Regarding the rate issue, the FAP will use a “dotmap” grid of its individual members’ intentions.
There are major differences about what might happen there. The committee could maintain its two cuts outlook for December, remove one or both, or, it is impossible to add another cut as a statement of concern for a potential slowdown. Everything seemed to be on the table.

“I think this year could be a cut of one or zero, especially when tariffs continue,” North said. “I don’t think they’re going to save the economy by lowering interest rates because they know that if they have inflation, they’re going to have to go back and start over.”
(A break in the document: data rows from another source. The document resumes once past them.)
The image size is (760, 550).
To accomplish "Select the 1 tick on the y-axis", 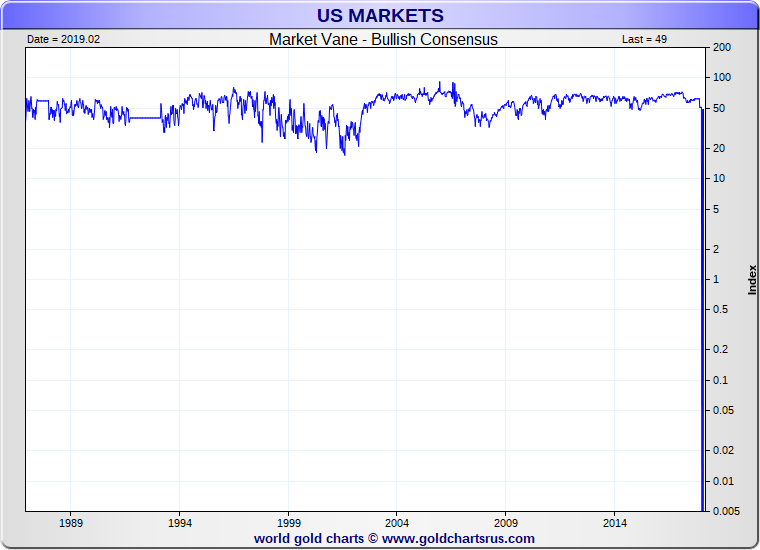I will (x=716, y=280).
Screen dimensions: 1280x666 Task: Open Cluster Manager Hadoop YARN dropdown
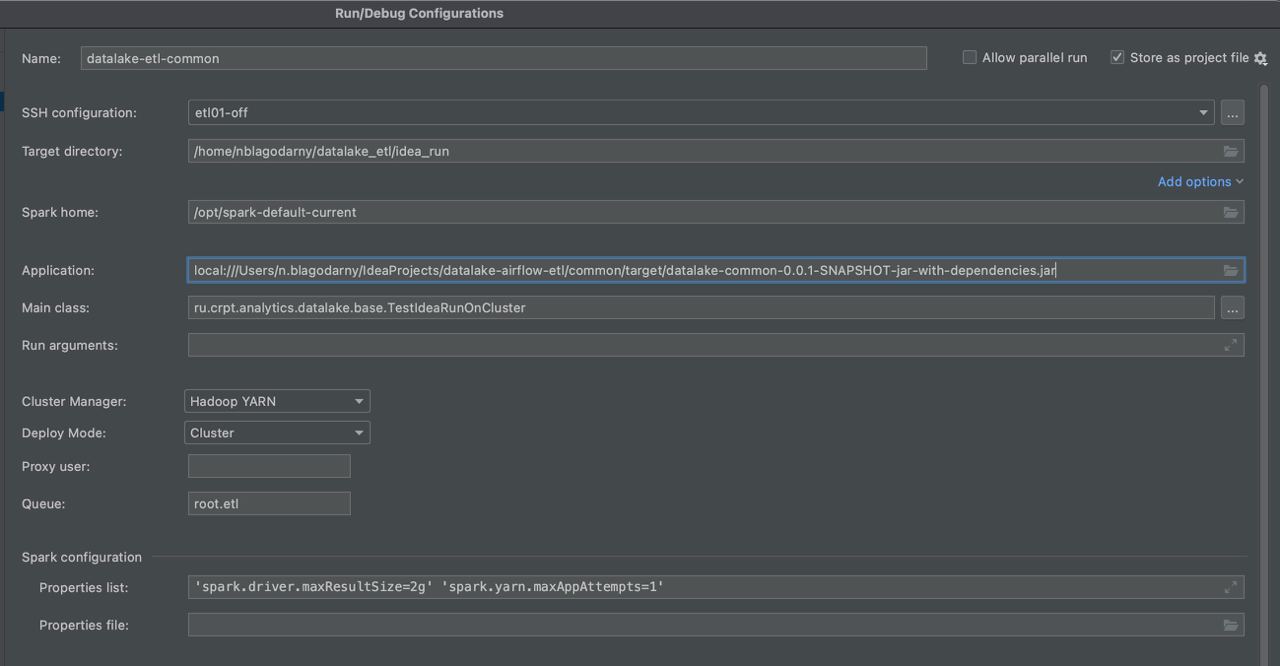[x=277, y=402]
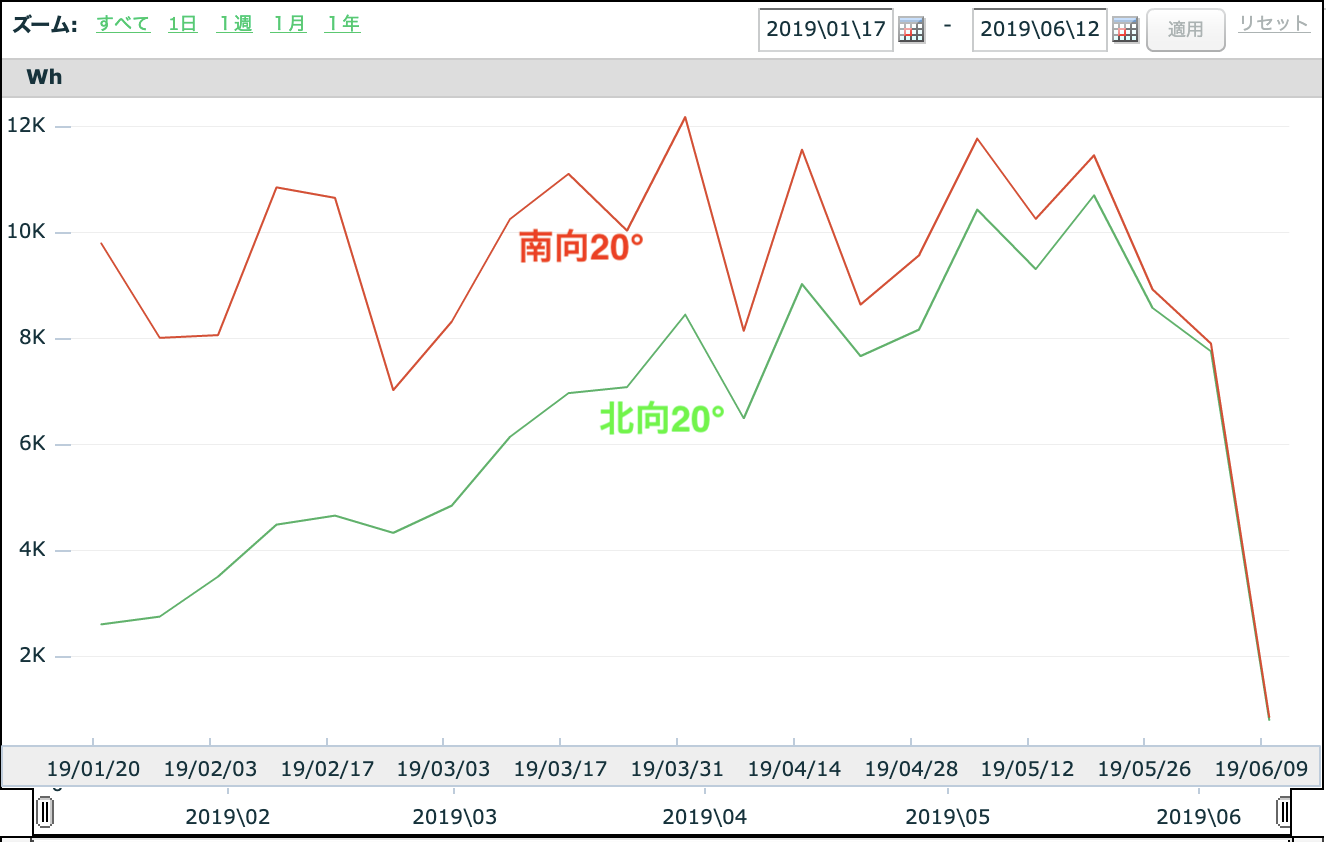Zoom the chart to 1日

coord(183,23)
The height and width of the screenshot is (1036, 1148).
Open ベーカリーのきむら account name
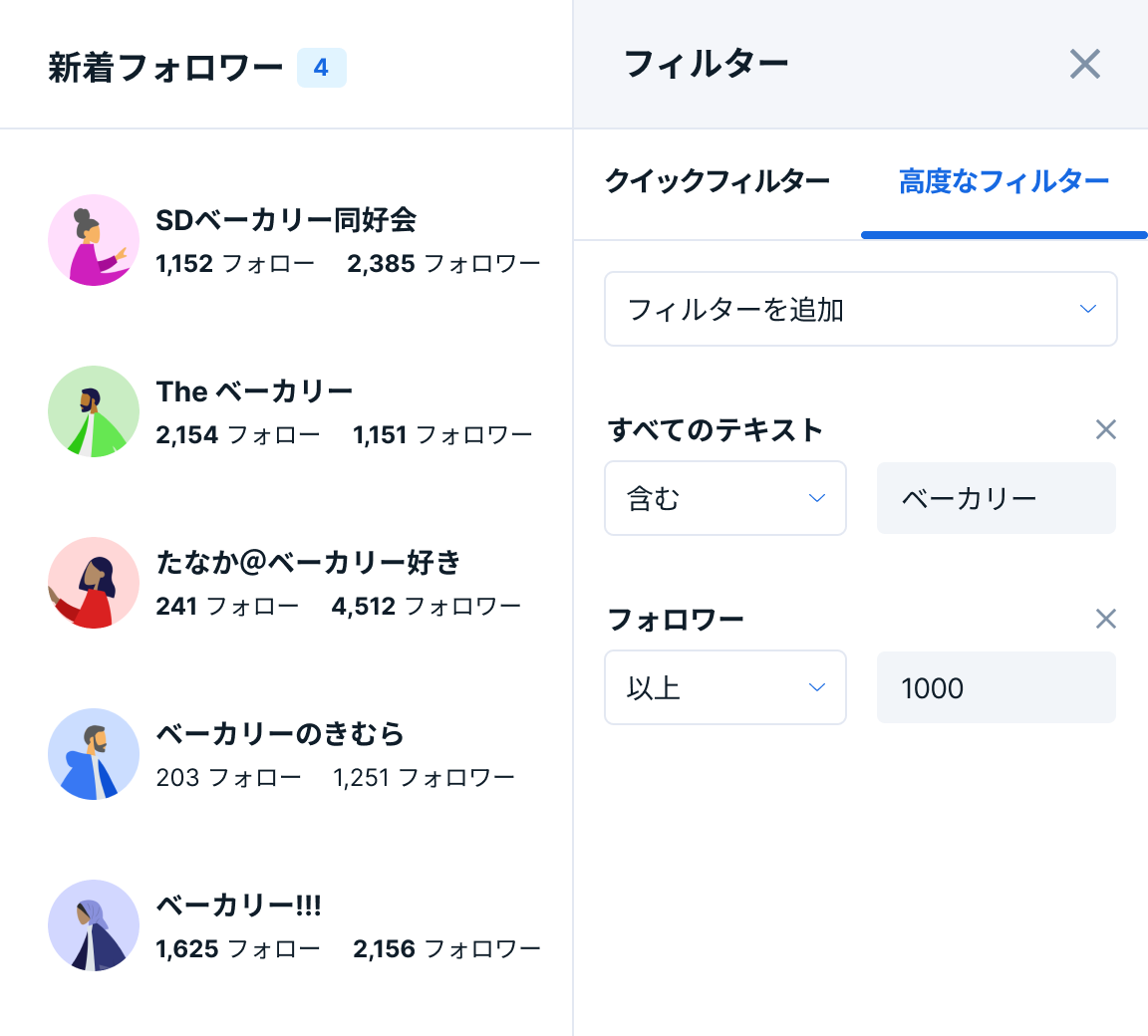click(x=280, y=734)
Economists worry Trump tariffs Inflation could be reignited, especially if the White House becomes more aggressive after a local review of global tariffs on April 2. If the Fed is increasingly concerned about inflation imposed by tariffs, it may be less willing to cut it.
Thierry Wizman, FX and interest rate strategist at Macquarie Global, said investors are concerned about the direction the FOMC is directed.
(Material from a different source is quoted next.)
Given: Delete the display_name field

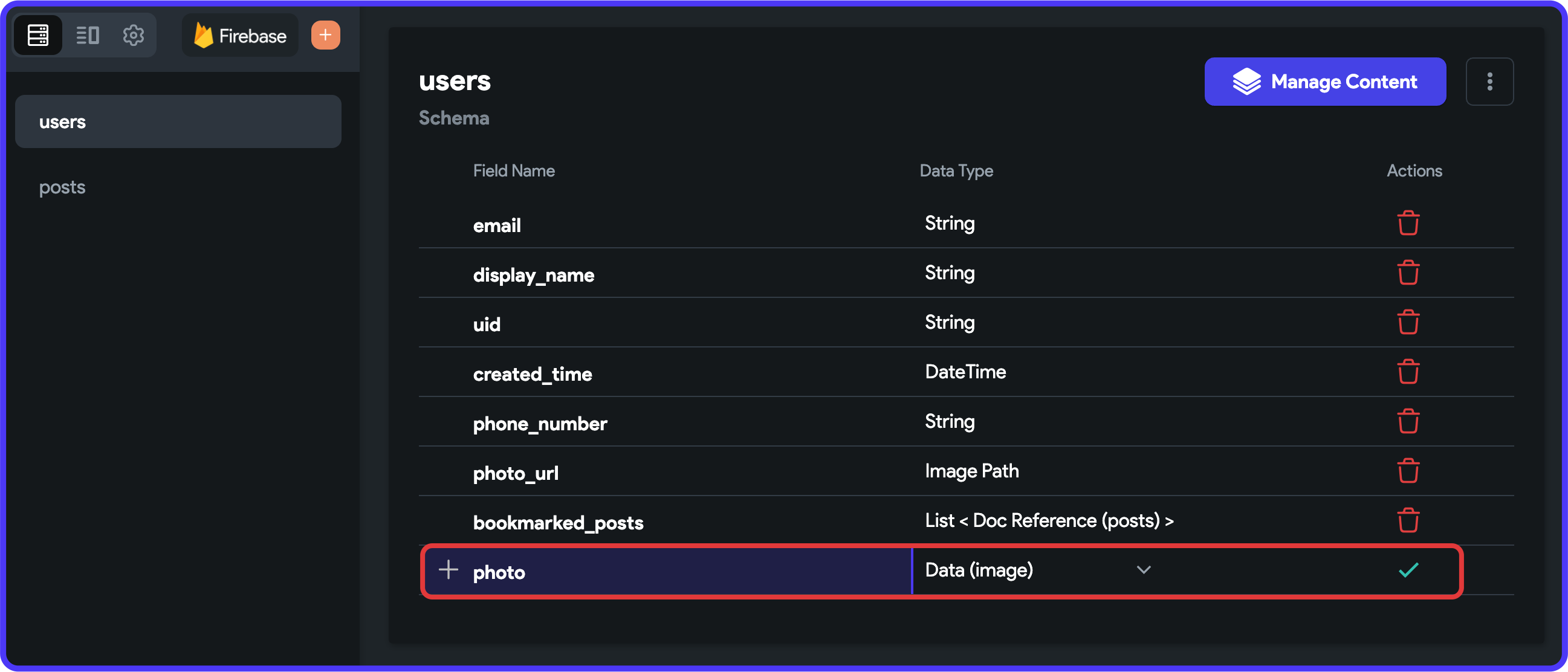Looking at the screenshot, I should 1408,273.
“This concern is due to doubt that control of macroeconomic policy is no longer the ‘man in charge’,” Wizman wrote. “Given the current uncertainty and the recent increase in inflation expectations, the Fed may find it difficult to issue three more tax cuts, and even two more. It may cut one rate to 2026, with only one cut in the median “point” in mid-2025.”
The market still sees two or three cuts
If the Fed decides to stick to two cuts, it may just be “avoiding increasing recent market turmoil,” Goldman Sachs economist David Mericle said in a note.
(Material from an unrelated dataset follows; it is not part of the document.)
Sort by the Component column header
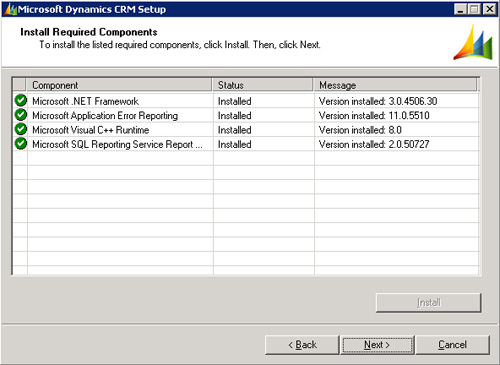Image resolution: width=500 pixels, height=365 pixels. tap(119, 85)
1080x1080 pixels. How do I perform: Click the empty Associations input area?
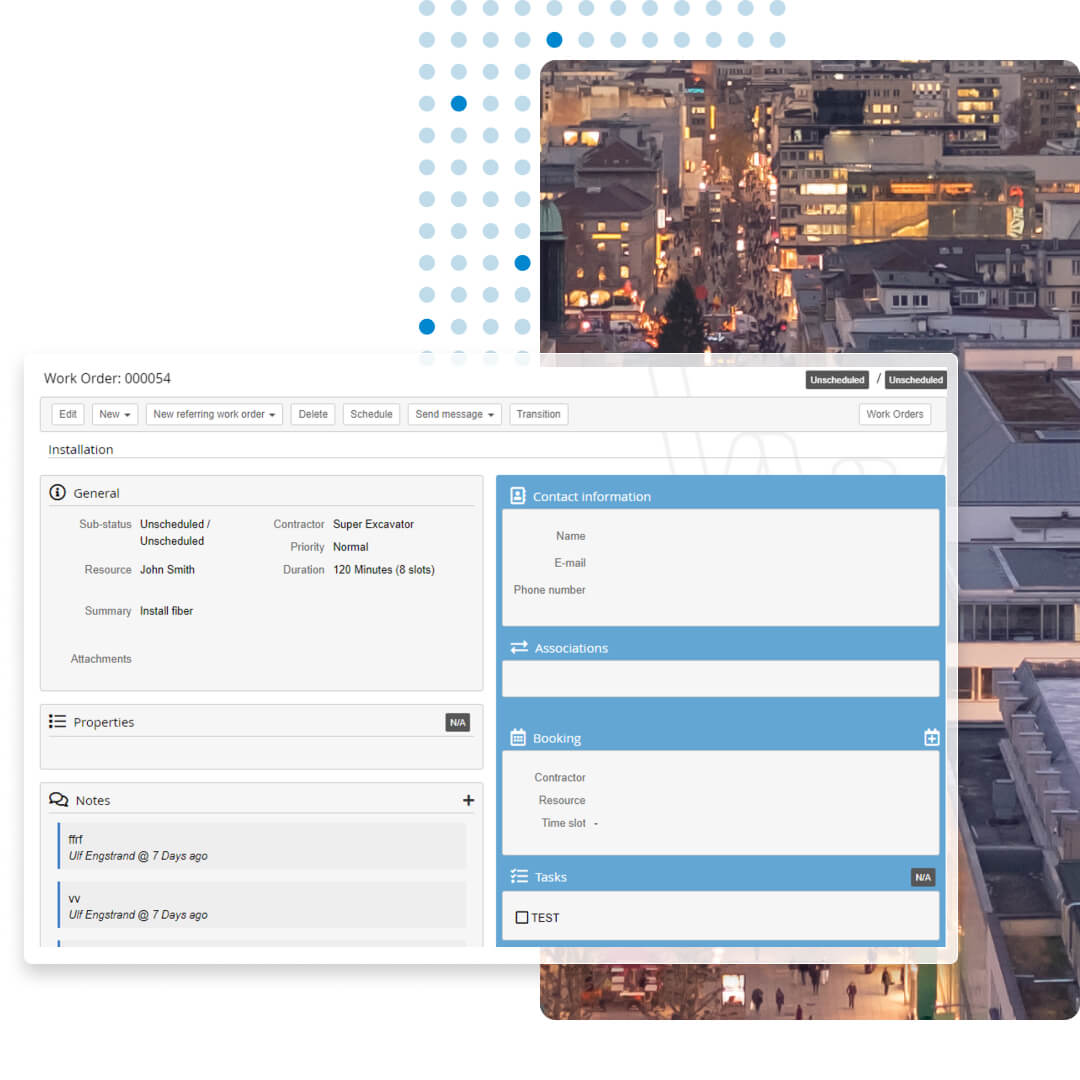click(x=720, y=678)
Main stock markets Hovering around correction Territory, or 10% drop from highs.
past, The idea of the Federal Reserve, The market has already expected central banks to formulate policies in response to market turmoil. According to CME Group data, traders will not expect to wait until at least June to lower their initial interest rates and price at another quarter-point easing point, with an opportunity of about 50-50 by the end of the year. FedWatch Measurement of futures pricing for Federal Reserve funds.
But that may even be too ambitious, Witzman said.
“In fact, the market seems to have become too bad about the Fed, rather than sending confidence in its confidence in its own prospects, it sends a signal of unconfidence. In other words, the FOMC meeting may have no answers, like Jay Powell’s press conference,” he said using Powell’s nickname.
The committee can also address its “quantitative tightening” program, where it allows a range of gains from mature bonds to its monthly balance sheet. The market is widely expected to end the program later this year, with a recent meeting discussing how best to handle the central bank’s $6.4 trillion Treasury and mortgage-backed securities.